NTFS volume GUID

Question

I'm currently experimenting with my own backup software, and just wondered where the NTFS volume GUID (i.e. the one that appears as \?\Volume{xxxxxxxx-xxxx-xxxx-xxxx-xxxxxxxxxxxx}) is actually stored, offset wise, on the partition? Is it always at a calculatable offset, or is it part of the $MFT or $Volume record or something like that?

Answer 1

I spent some time trying to answer that.

Eventually I found this for MBR disks:

Step 1
GUID is formed as {UUUUUUUU-0000-0000-PPPP-PPPPPPPPPPPP}, where

• UUUUUUUU is disk's UNIQUEID (can be seen/changed in diskpart's uniqueid disk command)
• 0000-0000 are always zeroes
• PPPP-PPPPPPPPPPPP is partition's byte offset (can be seen in diskpart's detail partition command), hex-encoded with inverse byte order.

Step 2

• If driver supports IOCTL_MOUNTDEV_QUERY_STABLE_GUID, then whatever GUID is returned will be used as volume GUID. Otherwise, ExUuidCreate() is used to create a new GUID.
• Before Win10, IOCTL_MOUNTDEV_QUERY_STABLE_GUID is not supported for MBR disks.
• Starting with Win10, for MBR disks, if it's not removable + some other unknown conditions, GUID from step 1 is used as volume GUID. As a result, it will have a lot of zeroes.

Step 3
The resulting GUID is stored in HKLM\SYSTEM\MountedDevices. It maps Volume GUID (value name) to volume's identifier (returned by IOCTL_MOUNTDEV_QUERY_UNIQUE_ID). For MBR disks, identifier matches GUID from step 1.
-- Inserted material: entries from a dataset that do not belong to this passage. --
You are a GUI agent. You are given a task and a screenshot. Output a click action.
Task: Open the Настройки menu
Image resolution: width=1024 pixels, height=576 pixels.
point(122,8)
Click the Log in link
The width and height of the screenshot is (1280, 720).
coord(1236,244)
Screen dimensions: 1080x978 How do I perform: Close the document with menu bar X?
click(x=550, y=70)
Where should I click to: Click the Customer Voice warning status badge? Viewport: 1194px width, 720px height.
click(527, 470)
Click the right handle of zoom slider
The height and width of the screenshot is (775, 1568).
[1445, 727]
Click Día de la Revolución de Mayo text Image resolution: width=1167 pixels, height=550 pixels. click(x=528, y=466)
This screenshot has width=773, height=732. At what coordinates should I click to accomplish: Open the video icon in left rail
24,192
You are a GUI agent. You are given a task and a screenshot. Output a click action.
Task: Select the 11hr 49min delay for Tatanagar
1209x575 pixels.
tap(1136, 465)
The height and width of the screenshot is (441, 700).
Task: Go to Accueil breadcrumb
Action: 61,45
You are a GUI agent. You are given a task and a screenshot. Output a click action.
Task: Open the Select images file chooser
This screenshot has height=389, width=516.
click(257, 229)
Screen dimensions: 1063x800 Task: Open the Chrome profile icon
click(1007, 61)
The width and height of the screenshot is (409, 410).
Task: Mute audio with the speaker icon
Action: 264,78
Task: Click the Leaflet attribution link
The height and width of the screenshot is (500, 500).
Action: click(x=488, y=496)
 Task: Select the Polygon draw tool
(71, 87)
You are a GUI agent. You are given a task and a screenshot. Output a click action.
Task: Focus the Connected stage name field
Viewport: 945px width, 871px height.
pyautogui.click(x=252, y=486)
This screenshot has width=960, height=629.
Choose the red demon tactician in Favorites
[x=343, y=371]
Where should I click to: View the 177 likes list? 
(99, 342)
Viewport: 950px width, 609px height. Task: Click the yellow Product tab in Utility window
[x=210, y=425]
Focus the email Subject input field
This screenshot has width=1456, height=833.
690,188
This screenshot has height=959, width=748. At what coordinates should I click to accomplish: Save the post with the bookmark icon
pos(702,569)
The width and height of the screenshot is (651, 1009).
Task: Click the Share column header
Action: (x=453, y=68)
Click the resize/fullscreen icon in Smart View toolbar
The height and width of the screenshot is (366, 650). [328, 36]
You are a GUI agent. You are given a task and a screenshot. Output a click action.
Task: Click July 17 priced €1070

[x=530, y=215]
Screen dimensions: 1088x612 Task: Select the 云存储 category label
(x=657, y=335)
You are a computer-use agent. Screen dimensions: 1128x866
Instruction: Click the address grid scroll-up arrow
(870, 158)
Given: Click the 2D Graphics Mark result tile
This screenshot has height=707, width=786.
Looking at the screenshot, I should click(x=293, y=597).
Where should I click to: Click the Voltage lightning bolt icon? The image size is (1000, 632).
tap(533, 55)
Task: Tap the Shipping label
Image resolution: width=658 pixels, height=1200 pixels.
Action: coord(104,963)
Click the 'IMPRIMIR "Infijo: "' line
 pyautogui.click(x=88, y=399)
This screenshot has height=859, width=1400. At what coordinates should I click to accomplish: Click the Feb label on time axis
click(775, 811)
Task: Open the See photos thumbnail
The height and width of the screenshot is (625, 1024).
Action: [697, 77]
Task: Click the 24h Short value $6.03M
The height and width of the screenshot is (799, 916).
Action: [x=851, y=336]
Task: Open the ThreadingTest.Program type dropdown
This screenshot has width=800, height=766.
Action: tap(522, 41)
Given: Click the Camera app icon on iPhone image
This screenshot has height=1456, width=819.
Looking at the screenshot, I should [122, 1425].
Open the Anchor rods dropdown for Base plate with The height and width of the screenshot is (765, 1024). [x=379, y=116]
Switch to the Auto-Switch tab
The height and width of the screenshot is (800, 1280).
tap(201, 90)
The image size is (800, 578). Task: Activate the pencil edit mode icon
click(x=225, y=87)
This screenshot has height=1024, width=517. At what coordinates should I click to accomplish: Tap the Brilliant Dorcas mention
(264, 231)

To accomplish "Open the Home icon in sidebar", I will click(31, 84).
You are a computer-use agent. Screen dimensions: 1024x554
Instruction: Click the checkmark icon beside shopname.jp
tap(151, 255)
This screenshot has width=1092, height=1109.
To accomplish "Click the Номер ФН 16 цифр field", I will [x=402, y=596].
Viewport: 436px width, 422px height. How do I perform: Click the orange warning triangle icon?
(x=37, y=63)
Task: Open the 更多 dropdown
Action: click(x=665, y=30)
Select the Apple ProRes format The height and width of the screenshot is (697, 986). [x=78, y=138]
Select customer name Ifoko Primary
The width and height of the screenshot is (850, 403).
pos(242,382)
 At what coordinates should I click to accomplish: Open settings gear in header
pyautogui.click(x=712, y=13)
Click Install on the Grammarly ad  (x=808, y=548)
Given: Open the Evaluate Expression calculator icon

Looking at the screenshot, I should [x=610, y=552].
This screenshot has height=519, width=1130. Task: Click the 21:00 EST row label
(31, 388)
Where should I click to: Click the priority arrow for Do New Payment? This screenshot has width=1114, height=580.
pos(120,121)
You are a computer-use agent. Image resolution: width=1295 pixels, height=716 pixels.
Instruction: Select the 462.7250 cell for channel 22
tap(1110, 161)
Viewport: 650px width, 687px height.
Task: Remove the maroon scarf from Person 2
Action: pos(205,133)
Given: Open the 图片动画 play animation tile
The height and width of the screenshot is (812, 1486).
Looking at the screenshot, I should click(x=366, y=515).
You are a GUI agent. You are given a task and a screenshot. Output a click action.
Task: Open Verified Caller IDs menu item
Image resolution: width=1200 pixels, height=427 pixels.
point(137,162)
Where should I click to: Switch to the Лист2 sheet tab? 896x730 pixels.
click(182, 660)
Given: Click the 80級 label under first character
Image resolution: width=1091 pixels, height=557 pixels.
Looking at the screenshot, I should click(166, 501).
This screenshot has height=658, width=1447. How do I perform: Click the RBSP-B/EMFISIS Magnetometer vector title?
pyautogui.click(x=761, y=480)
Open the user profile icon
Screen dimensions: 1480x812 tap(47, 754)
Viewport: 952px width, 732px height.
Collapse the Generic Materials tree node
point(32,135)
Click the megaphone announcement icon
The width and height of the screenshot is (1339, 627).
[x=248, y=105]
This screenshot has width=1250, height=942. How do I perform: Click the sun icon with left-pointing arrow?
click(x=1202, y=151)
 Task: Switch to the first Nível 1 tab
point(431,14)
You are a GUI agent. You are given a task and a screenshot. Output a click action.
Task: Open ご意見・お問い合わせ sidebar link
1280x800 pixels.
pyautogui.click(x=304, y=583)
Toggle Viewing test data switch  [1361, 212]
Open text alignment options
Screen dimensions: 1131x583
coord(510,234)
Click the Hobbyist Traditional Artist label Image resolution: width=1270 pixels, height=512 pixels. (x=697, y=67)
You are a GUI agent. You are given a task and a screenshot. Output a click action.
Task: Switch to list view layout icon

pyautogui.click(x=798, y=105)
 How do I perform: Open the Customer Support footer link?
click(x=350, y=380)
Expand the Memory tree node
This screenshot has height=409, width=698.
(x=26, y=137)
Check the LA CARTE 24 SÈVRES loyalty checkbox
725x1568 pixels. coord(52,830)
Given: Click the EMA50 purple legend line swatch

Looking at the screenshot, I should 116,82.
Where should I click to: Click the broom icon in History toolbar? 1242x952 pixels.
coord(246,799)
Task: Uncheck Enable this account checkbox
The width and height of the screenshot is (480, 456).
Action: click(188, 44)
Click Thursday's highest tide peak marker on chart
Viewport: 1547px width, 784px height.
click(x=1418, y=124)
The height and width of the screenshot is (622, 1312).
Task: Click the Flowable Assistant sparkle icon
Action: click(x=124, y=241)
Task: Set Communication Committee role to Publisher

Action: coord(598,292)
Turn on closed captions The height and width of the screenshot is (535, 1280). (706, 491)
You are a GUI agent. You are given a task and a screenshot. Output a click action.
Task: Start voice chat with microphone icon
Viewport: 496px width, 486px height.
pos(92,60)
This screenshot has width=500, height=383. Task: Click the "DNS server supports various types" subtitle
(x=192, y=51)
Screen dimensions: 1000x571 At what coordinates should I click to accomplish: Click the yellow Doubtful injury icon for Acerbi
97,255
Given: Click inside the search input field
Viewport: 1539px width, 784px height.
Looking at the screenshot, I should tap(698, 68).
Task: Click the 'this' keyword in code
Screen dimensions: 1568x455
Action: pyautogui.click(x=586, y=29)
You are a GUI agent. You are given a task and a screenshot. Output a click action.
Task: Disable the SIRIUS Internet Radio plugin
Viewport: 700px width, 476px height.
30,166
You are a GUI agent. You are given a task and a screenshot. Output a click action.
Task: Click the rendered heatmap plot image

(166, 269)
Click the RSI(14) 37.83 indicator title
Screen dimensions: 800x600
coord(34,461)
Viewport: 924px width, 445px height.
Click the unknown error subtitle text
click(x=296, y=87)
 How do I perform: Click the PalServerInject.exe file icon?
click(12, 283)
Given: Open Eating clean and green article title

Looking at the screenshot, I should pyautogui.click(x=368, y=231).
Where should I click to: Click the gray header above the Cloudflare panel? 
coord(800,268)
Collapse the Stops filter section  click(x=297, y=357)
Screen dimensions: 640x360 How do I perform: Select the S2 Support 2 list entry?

If disk's UNIQEID is changed, Windows will fail to boot (because it can no longer find boot volume). If boot configuration is fixed by running bootrec /rebuildbcd from recovery, windows boots and volume will have a new GUID, where only the first 4 bytes will change to match the new disk's UNIQUEID.

Some relevant locations in Windows code:

• mountmgr!CreateNewVolumeName
• mountmgr!QueryDeviceInformation
• volmgr!VmpQueryStableGuid

Answer 2

I spent hours in front of a partition with my hex editor and discovered that the $VOLUME_NAME attribute of the $Volume metafile is actually just that - the textual volume name seen in 'Computer' and the likes - i.e. "My Disk"

It turns out that the GUID style I asked about above is stored only in the mount manager database within the registry at MountedDevices. What finally led me to this is that the same disk (with the same serial number on its NTFS partition) will get a different GUID if you plug it into a different machine.